### Text section
In an effort to understand why this is so and what might help people maintain their weight loss, researchers have studied this issue from numerous angles. Some research has focused on hormones in the body that influence appetite, some on environmental cues to eat or to refrain from overeating, some on drugs to help with weight loss, and some on the self-reported habits of people who have lost weight and kept it off.
This article takes a look at some of the reasons it can be hard to maintain weight loss and what research has shown that might be of practical help to those who are trying to do just that.
Barriers to weight-loss maintenance
Metabolic hurdles. One of the ironies of weight loss is that the more you lose, the harder you have to work to lose more. This is in part because the body’s metabolism slows down—meaning it burns less energy, or fewer calories—both at rest and during exercise following weight loss. Some studies suggest that the decrease in amount of energy burned may be more pronounced in people who were previously obese than in those who were never obese. However, it is not clear that this increased metabolic slowdown is permanent, nor that it necessarily hinders weight maintenance efforts.
Hormonal influences. Various hormones help regulate hunger and fullness. Leptin, which is made from fat cells, tells the brain when a person is full. At first, obesity researchers thought that leptin might be useful as a treatment for obesity. However, it was found to be effective only in a small percentage of obese people who do not produce their own natural leptin (a rare genetic disorder). Many obese people have naturally high levels of leptin and do not respond to leptin injections by eating less or losing weight. In fact, it is believed that many obese people are “leptin resistant” in much the same way as people with Type 2 diabetes are insulin resistant. Research is ongoing to determine what causes leptin resistance and how it might be treated or circumvented.
Ghrelin, which is released mainly in the stomach, stimulates appetite. Its level rises between meals and falls sharply after eating. Some studies have shown increased ghrelin levels in obese people who have lost weight through dietary changes. It is not clear whether levels eventually return to normal during weight maintenance. In contrast, however, studies have found decreased ghrelin levels in people who have had gastric bypass surgery to treat obesity. Reduced ghrelin levels may contribute to the success of maintaining weight loss after this surgery.
A few small studies have examined whether the proportions of fat, carbohydrate, and protein in a meal influence ghrelin levels after the meal in healthy adults. While all the meals in the studies lowered ghrelin levels somewhat, the higher-protein meals suppressed ghrelin for the longest amount of time.
Getting too few hours of sleep at night can lower leptin levels, raise ghrelin levels, and increase hunger and appetite. Getting enough sleep, therefore, may help to control hunger and appetite and, consequently, weight gain or regain.

(Stored data entries)
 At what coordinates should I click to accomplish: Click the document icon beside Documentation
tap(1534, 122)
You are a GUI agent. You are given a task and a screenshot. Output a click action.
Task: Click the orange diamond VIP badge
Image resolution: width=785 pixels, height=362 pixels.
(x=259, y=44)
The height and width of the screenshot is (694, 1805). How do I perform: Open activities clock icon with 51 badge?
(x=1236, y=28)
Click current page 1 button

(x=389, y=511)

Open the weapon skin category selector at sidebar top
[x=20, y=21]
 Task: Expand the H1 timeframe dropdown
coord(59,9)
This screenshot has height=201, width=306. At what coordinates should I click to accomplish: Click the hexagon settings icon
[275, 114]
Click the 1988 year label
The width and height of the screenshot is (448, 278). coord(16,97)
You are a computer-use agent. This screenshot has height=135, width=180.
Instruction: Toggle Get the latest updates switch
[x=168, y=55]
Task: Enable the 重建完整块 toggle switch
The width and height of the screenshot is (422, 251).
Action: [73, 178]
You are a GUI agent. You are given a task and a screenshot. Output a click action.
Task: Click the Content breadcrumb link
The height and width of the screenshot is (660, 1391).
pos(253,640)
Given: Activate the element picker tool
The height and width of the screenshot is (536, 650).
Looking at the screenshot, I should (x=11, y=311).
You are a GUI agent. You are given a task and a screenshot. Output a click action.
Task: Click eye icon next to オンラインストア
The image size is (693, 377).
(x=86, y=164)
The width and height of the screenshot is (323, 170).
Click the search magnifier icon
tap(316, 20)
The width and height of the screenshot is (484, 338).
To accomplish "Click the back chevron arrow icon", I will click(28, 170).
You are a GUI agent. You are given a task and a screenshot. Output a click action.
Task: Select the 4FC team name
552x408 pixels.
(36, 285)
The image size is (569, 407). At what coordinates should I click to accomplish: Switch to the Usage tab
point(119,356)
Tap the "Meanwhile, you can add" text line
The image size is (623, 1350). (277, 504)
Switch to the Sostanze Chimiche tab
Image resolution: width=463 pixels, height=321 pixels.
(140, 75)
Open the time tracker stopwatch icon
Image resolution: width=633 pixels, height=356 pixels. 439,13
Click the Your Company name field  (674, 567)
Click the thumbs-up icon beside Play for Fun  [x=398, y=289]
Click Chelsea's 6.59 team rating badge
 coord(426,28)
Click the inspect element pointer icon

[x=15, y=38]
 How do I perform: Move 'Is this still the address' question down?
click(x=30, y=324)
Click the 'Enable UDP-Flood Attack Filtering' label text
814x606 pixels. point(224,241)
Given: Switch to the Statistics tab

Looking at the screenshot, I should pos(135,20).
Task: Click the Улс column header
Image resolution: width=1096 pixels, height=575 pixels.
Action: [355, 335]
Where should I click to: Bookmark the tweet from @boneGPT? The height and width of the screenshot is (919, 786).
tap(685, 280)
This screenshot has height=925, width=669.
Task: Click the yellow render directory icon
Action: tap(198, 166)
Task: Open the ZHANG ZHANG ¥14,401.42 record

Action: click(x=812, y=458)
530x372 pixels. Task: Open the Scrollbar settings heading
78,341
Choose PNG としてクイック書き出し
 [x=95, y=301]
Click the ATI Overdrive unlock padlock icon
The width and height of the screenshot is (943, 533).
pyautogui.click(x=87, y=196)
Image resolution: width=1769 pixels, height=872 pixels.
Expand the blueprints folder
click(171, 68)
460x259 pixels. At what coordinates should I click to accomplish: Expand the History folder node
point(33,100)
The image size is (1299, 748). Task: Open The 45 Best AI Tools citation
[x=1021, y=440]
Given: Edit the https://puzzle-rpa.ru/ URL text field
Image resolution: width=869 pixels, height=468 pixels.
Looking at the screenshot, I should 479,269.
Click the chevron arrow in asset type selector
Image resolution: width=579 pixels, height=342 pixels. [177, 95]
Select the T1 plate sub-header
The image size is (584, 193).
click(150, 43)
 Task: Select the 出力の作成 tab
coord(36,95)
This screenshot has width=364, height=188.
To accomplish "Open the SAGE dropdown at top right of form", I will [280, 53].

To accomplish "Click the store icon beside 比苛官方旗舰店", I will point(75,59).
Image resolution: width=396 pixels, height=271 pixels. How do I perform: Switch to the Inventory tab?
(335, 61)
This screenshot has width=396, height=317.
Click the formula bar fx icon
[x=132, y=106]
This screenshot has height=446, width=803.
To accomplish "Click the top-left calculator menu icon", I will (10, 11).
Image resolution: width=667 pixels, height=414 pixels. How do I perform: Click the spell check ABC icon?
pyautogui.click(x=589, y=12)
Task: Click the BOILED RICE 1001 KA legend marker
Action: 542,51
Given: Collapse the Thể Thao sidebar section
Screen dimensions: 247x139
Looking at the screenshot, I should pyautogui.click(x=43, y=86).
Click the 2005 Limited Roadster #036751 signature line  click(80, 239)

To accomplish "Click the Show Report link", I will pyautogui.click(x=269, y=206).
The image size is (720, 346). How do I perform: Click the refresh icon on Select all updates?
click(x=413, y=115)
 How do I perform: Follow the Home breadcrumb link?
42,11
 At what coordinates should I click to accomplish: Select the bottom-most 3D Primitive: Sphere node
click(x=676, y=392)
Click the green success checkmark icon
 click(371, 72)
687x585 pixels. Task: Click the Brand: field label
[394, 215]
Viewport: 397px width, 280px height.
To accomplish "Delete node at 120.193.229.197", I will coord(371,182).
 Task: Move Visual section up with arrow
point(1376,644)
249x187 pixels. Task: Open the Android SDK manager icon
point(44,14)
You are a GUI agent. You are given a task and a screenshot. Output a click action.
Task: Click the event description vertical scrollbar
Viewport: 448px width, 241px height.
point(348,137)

### To do
1. Copy out the passage of the weight-loss maintenance text starting at "A few small" and ending at "gain or regain.".
2. Write what comes next in the text on keeping weight off, picking up right after its final sentence.

### Expected outputs
1.
A few small studies have examined whether the proportions of fat, carbohydrate, and protein in a meal influence ghrelin levels after the meal in healthy adults. While all the meals in the studies lowered ghrelin levels somewhat, the higher-protein meals suppressed ghrelin for the longest amount of time.
Getting too few hours of sleep at night can lower leptin levels, raise ghrelin levels, and increase hunger and appetite. Getting enough sleep, therefore, may help to control hunger and appetite and, consequently, weight gain or regain.

2.
Insulin is another hormone of interest to people with diabetes. Produced by the pancreas, insulin helps your body store and use glucose. However, in Type 1 diabetes, the pancreas no longer secretes insulin, and in Type 2 diabetes, insulin production typically declines over the years, and many people with Type 2 diabetes eventually need to supplement the insulin their body makes with injected, infused, or inhaled insulin.
No matter what type of diabetes a person has, the initiation of insulin therapy is often accompanied by some weight gain. This is because calories from glucose that were once being excreted in the urine are now being stored in the body’s cells. It may also be because a person is feeling better and has more of an appetite. In a person who lost a lot of body weight before his diabetes diagnosis, a certain amount of weight gain when starting insulin therapy may be healthy, but a person who is not underweight may need to cut back on calories to prevent weight gain.
While very high blood glucose can lead to weight loss as glucose is excreted in the urine, it can also cause feelings of tiredness and increased hunger, which can lead to decreased activity, increased eating, and over time (assuming there is not a complete absence of insulin), weight gain. Having an effective plan to manage blood glucose levels—whether with insulin or by other means—is therefore an important part of weight control for people with diabetes.
Environmental challenges. A person who is actively losing weight is often the recipient of praise and compliments from family members, friends, and colleagues. Many people also enjoy the excitement of fitting into smaller clothes sizes as they lose weight. These types of positive reinforcement can help a person who is actively losing weight to stay motivated to continue with the healthful lifestyle changes that enable him to lose more weight.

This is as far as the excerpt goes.